Page 86 of The Lucky List

Page List

Font Size:

“Do we need to start calling you Lucky instead of Lucy then?” Raven asks.

“No, Lucy is fine.”

Raven nods. “So, what are you going to do about Mike?”

Summer claps her hands as if she’s had the biggest revelation. “You know what you should do?”

We all stare at her in anticipation.

“You should propose!”

“I can’t believe I’m saying this, but I agree,” Raven adds, and we all gawk at her. “Mike is the Irish one, right?”

“How did you?—”

“Ned.”

“Sounds about right,” Bella says.

Raven continues, “Tomorrow is St. Patrick’s Day, and according to an old Irish legend, St. Brigid was annoyed that women had to wait on men to propose. So, she complained to St. Patrick, and he agreed to let women propose too, but they could only do it on Leap Day. Small victories, I guess, but we’re still getting fucked by the patriarchy.”

“There’s no Leap Day this year,” Summer says, sounding defeated.

“Who says she has to wait till Leap Day? If St. Patrick allowed it, she could do it on his day,” Bella declares.

“I’d have to get a ring,” I mutter, mind racing. Am I really considering this? “And there’s something else I’m waiting on that I’m supposed to get tomorrow.”

“A delivery?”

“Sort of. It could be nothing, but it’s something I wanted to look into.”

“It better not be a house listing with another realtor. If you propose and Mike moves in, you better use me to sell your house or his.”

“Of course.” I nod at Summer.

“I’ll watch your class tomorrow. Go do what you need to do, just make sure you’re back in time for the assembly,” Bella says.

Fuck you, Lady Luck. I’m off to make my own luck and get the man of my dreams.

CHAPTER 25

MIKE

Iwake up to the sun beating down on me. Stretching like a cat, I bask in the warmth of it and wiggle against the sheets.

Am I naked? I peek under the covers. Definitely naked. Why am I naked?

What time is it?

Why is it so bright in here? It’s never this bright in the morning. Only in the afternoon.

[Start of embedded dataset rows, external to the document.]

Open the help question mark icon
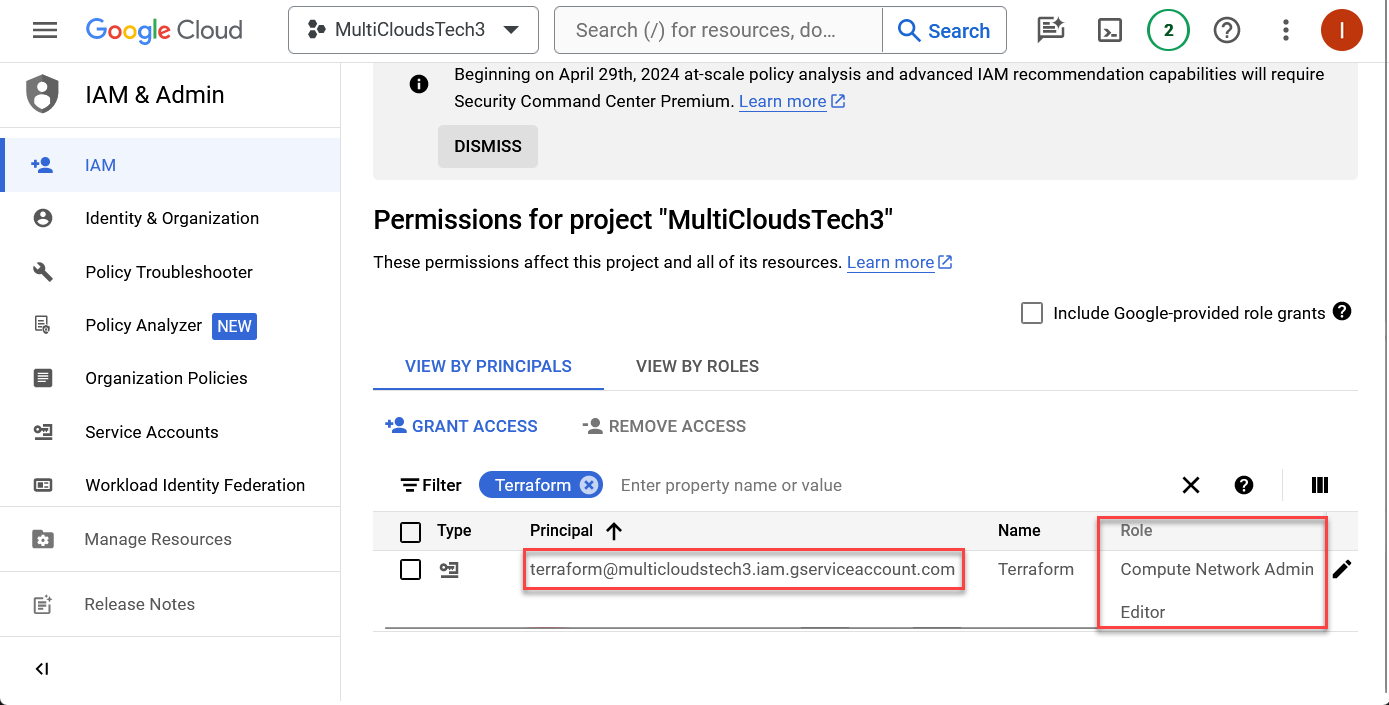 click(1227, 30)
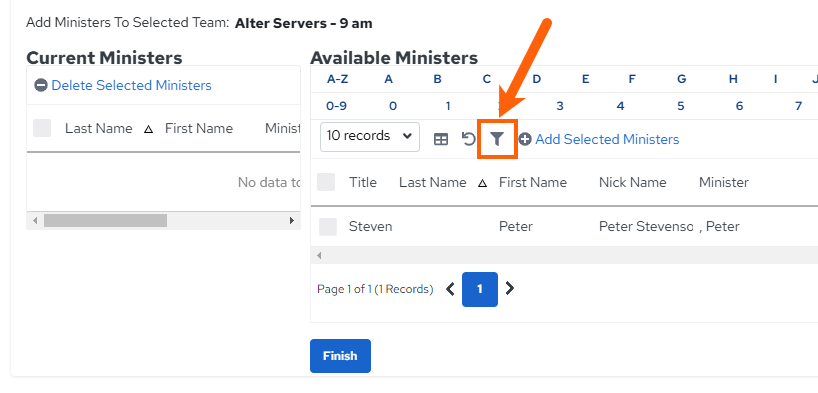The height and width of the screenshot is (393, 818).
Task: Click the reset/undo arrow icon
Action: click(468, 139)
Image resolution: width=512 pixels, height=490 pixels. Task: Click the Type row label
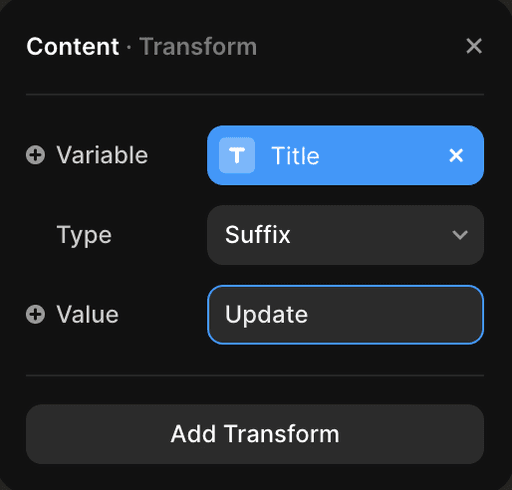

Any rest I felt vanishes when I bolt up in bed and reach for my phone. Shite. I never plugged it in. I tear out of the bed and run into the living room, dick flopping with the motion as I check the time on the oven. Fuck, it’s nearly one. The St. Paddy’s Day program is at two.

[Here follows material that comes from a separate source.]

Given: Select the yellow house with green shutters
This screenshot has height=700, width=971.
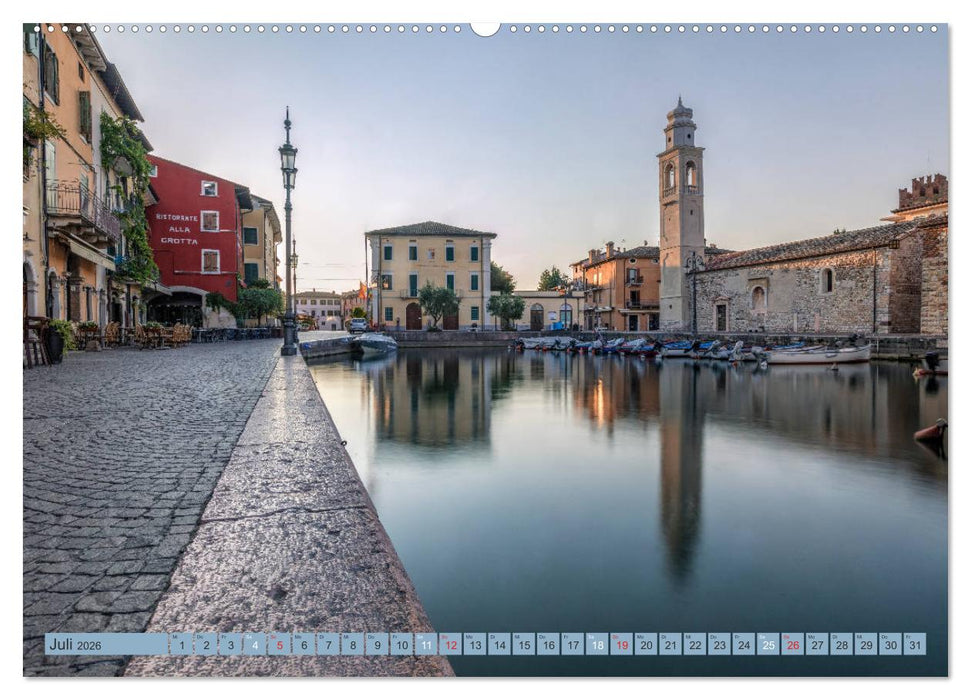Looking at the screenshot, I should (x=430, y=275).
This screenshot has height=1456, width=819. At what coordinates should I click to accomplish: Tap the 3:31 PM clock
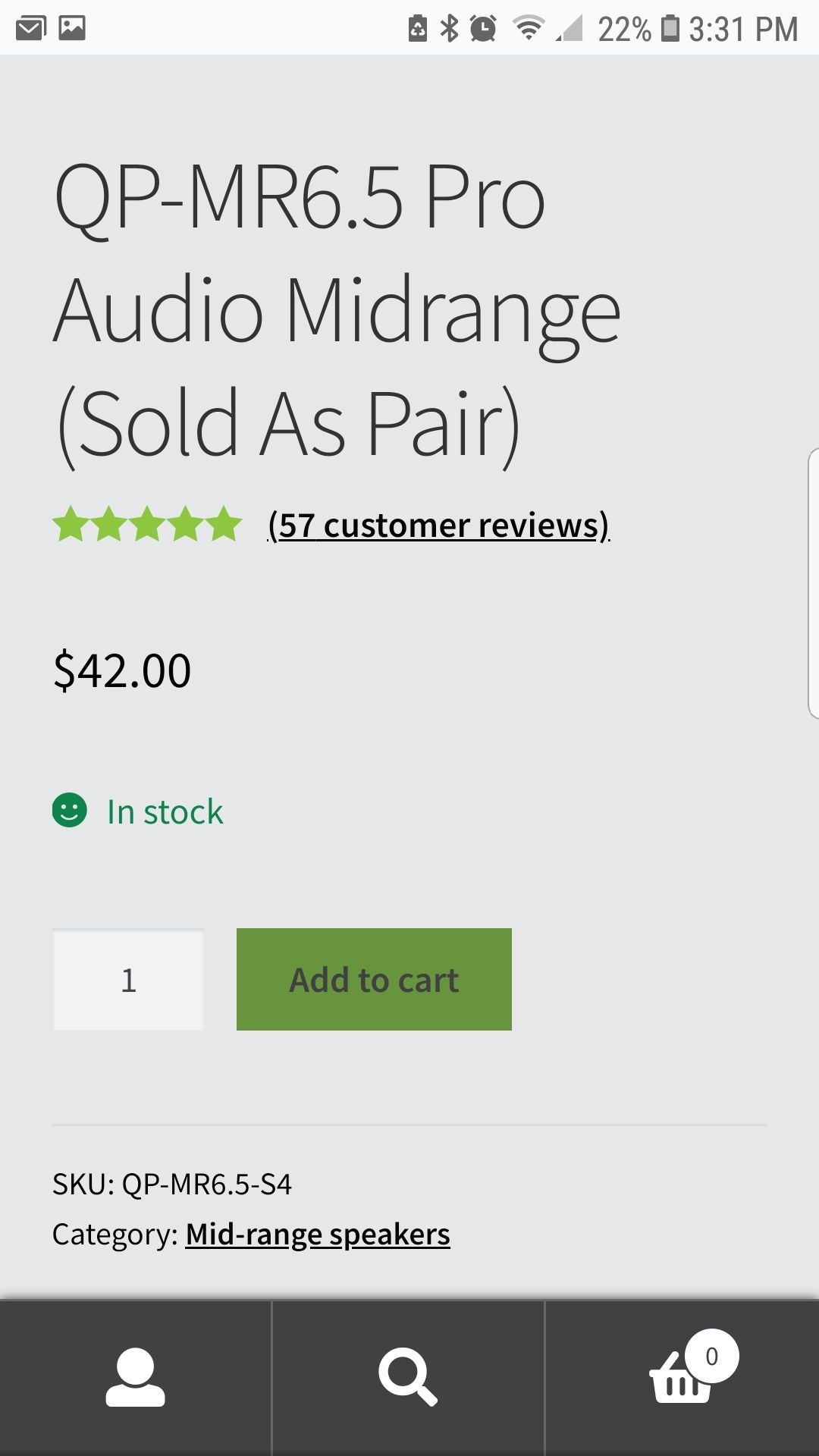(x=743, y=29)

And my car is still parked on the mountain.

Feckin’ hell.

I plug in my cell and throw on some clothes. Once I’m dressed, I fidget as I sit on the bed, anxiously glaring at the phone as if doing so would charge it faster. I’m aware of every sound in the apartment building as I sit there helpless with no way to contact the outside world. No home phone. Nocomputer. Just this stupid useless feckin’ brick charging at a snail’s pace.